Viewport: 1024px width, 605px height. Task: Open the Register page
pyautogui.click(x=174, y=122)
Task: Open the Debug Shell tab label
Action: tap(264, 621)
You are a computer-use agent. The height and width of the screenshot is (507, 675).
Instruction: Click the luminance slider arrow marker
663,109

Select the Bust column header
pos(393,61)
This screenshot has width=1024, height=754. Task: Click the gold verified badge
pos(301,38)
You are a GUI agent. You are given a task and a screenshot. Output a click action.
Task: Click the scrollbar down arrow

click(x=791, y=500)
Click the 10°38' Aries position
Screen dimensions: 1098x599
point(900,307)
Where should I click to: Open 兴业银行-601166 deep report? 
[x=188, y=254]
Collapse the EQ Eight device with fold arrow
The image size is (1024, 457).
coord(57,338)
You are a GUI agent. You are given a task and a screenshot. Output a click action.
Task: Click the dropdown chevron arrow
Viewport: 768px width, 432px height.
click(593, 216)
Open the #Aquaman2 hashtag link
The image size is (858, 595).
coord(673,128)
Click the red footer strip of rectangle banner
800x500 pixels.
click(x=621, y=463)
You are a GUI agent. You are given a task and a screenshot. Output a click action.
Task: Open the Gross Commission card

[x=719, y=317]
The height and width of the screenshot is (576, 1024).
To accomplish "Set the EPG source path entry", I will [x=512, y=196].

What is required:
Going from the line that has "The image size is (858, 595)." through the last line of the entries, retype each line exactly as given and add nothing.

Solution to this task:
The image size is (858, 595).
coord(673,128)
Click the red footer strip of rectangle banner
800x500 pixels.
click(x=621, y=463)
You are a GUI agent. You are given a task and a screenshot. Output a click action.
Task: Open the Gross Commission card

[x=719, y=317]
The height and width of the screenshot is (576, 1024).
To accomplish "Set the EPG source path entry", I will [x=512, y=196].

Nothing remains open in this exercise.